→ **TEXT**
┌────────

The downside to this method is that it requires a good understanding of hexadecimal and binary and the ability to convert from one to the other quickly. The more you practise this, the easier it becomes to convert the numbers, and the easier it is to visualise the binary strings in your head.

The basis of the idea is that each type of card (e.g. kings, twos, aces etc) for the four suits (spades, clubs etc) is kept in your mind as a 4-bit binary number. A "one" indicates that a particular card has been dealt, and a "zero" indicates that that card has not been dealt. As a 4-bit binary number is also a single hex digit, you just need to remember a single hex digit for each type of card. When a new card is dealt, you convert the hex to binary, change the relevant bit, then change it back to hex. The whole idea is based around a table of all the playing cards in a pack. To start with, you need to order the suits in a way that you will always remember. I use the order of spades, clubs, hearts, diamonds.

The table looks like this:

Spades |
Clubs |
Hearts |
Diamonds | |

King | 0 | 0 | 0 | 0 |

Queen | 0 | 0 | 0 | 0 |

Jack | 0 | 0 | 0 | 0 |

10 | 0 | 0 | 0 | 0 |

9 | 0 | 0 | 0 | 0 |

8 | 0 | 0 | 0 | 0 |

7 | 0 | 0 | 0 | 0 |

6 | 0 | 0 | 0 | 0 |

5 | 0 | 0 | 0 | 0 |

4 | 0 | 0 | 0 | 0 |

3 | 0 | 0 | 0 | 0 |

2 | 0 | 0 | 0 | 0 |

Ace | 0 | 0 | 0 | 0 |

Each row in the table can be treated as a 4-bit binary number, and that, in turn, can be treated as a single digit hex number. If you can easily remember 13 letters or numbers, you can remember the entire grid. Otherwise, you can just concentrate on remembering a subset of the table, such as kings, queens and jacks.

└────────

→ **INFORMATION PROVIDED**
┌────────

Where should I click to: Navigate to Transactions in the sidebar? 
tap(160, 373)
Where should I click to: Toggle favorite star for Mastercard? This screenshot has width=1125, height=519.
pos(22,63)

└────────

→ **TASK**
Write out, word for word, the portion of the text on tracking dealt cards in hexadecimal between "3 | 0 | 0 | 0 | 0" and "queens and jacks.", inclusive.

→ **IN RESPONSE**
3 | 0 | 0 | 0 | 0 |

2 | 0 | 0 | 0 | 0 |

Ace | 0 | 0 | 0 | 0 |

Each row in the table can be treated as a 4-bit binary number, and that, in turn, can be treated as a single digit hex number. If you can easily remember 13 letters or numbers, you can remember the entire grid. Otherwise, you can just concentrate on remembering a subset of the table, such as kings, queens and jacks.